Na tarde de quarta-feira, foi realizada uma ação de limpeza onde o fluxo está, na alameda Cleveland, sob respaldo da GCM e da PM – que cercaram as imediações para evitar que os usuários se dispersassem. A ação durou cerca de uma hora. O secretário de segurança pública esteve no local durante pouco menos de 30 minutos, mas a 100 metros do fluxo.

"Foi decisão deles [dos usuários] retornarem [às proximidades do antigo fluxo]", afirmou Alves, na ocasião, para comentar, em seguida, que "eles [os dependentes e eventuais traficantes] podem mudar de lugar, mas não vamos dar trégua ao combate ao tráfico de drogas. Isso continuará sendo feito diuturnamente". Na avaliação do secretário, "está muito mais difícil para o tráfico atuar" agora, ainda que, reconheceu, não se trate de um problema “que se resolva em curto espaço de tempo”.

Em nota, a SSP reforçou que o deslocamento dos dependentes químicos na quarta-feira “foi espontâneo” e “não motivado por operações policiais”. Ainda segundo a secretaria, o policiamento na região “continua reforçado para combater o tráfico e impedir que se instale um novo fluxo de comercialização de drogas” com 212 policiais. Desde 21 de maio, diz a pasta, “144 pessoas foram presas ou apreendidas, sendo 130 maiores e 14 menores. As polícias também apreenderam 88 celulares, além de R$ 91 mil em dinheiro e 56,7 quilos de drogas.”
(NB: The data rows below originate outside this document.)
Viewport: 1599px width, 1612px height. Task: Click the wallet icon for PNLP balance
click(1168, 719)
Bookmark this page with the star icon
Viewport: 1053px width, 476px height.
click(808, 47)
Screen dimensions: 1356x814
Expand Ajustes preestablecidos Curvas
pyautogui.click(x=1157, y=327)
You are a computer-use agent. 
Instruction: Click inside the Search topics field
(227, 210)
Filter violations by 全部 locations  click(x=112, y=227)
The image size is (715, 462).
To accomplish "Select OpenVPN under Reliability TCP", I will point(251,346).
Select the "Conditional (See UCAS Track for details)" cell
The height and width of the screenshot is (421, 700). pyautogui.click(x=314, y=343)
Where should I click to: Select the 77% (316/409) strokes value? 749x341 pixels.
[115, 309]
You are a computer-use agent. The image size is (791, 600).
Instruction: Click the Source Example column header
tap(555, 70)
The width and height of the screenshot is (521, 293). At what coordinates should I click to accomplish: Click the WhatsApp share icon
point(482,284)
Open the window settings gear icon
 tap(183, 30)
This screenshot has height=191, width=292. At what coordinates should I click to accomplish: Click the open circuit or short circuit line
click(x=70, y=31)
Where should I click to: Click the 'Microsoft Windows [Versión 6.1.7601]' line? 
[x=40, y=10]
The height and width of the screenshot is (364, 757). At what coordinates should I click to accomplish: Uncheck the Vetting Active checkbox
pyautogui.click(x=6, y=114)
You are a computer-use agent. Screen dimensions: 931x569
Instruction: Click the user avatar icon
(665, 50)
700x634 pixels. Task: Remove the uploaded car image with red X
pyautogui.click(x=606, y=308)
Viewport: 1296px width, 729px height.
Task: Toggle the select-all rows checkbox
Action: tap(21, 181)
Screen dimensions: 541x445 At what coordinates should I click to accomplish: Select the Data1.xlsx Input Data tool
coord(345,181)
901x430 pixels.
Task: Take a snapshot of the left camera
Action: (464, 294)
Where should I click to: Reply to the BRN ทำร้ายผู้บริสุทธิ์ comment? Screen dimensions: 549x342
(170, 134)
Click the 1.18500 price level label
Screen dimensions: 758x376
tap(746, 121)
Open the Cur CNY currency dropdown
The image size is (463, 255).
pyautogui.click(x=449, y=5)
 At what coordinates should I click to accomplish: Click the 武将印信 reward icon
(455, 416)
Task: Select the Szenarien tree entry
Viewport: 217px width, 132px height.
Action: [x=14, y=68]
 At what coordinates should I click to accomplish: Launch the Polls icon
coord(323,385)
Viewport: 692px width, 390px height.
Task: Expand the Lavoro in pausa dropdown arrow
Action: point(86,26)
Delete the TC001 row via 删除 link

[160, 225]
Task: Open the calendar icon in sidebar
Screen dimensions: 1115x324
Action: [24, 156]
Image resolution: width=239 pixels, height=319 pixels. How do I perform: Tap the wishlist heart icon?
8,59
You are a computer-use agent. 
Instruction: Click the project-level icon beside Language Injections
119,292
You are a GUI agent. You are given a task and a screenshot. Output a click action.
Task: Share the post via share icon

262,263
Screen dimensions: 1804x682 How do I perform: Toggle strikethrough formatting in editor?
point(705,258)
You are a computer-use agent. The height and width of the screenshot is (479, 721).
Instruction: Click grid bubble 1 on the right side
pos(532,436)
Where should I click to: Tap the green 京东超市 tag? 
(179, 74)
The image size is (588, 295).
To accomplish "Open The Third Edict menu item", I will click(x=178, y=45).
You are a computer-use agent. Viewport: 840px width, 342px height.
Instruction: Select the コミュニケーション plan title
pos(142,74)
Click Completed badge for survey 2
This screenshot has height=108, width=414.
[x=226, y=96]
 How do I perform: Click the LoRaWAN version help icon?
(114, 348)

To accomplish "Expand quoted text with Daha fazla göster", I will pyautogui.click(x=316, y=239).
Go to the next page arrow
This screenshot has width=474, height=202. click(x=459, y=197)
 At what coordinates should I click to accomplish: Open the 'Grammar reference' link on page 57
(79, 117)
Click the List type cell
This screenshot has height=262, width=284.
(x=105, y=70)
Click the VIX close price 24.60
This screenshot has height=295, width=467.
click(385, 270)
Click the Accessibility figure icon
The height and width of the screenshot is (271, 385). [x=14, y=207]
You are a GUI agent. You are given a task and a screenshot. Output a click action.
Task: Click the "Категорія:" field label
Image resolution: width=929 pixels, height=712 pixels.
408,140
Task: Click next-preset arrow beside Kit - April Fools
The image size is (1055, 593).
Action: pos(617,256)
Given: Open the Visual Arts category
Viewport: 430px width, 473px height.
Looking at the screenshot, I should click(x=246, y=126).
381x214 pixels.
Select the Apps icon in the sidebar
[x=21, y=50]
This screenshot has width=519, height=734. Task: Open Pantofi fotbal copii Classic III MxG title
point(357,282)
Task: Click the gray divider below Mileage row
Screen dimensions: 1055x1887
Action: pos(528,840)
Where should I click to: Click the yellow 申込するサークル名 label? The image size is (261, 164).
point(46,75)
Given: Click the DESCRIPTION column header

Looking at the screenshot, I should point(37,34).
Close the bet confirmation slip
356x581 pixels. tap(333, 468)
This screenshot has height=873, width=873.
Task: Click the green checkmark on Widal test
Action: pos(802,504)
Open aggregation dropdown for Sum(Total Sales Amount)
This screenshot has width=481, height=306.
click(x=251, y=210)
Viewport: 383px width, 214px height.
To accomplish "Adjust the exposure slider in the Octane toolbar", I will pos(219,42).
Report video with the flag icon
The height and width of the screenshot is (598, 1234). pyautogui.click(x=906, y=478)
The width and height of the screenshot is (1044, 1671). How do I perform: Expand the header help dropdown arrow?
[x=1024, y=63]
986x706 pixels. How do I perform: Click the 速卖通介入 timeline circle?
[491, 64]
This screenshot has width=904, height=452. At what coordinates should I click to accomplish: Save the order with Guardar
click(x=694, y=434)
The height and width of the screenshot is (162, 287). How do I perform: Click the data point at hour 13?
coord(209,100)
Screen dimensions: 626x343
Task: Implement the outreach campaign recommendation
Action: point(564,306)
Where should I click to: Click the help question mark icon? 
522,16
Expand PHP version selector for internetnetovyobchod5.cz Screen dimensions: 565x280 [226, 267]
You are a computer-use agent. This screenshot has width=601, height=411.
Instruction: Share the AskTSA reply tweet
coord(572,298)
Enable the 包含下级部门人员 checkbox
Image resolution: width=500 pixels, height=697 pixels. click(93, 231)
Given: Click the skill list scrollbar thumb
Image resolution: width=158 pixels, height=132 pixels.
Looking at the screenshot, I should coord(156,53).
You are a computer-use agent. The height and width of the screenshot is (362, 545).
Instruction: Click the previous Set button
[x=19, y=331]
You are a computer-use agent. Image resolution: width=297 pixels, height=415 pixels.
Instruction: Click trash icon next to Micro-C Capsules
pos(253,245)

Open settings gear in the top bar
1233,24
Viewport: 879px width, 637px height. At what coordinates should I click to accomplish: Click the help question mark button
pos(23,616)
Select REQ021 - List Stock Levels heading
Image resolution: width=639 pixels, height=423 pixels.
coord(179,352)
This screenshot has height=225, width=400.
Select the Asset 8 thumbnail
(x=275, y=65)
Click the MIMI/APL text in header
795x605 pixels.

Prefeitura cita estrutura contra "infraestrutura do tráfico"

Também em nota sobre a saída dos usuários da praça, a Prefeitura de São Paulo informou que a mudança de local dos usuários “não altera os trabalhos que vêm sendo realizados” e que vai seguir “atuando com rigor contra a montagem de barracas, para impedir o retorno da infraestrutura do tráfico.” Pelos números do Município, houve 427 internações voluntárias desde o dia 21, e novas estruturas emergenciais, tais quais os contêineres para alimentação e pernoite, serão inauguradas nos próximos dias.

“Este trabalho tem permitido alterar o cenário na região, que antes da operação do dia 21 de maio era um território dominado pelos traficantes, com barracas de drogas na ruas e prédios ocupados ilegalmente para prática de crimes”, disse a nota.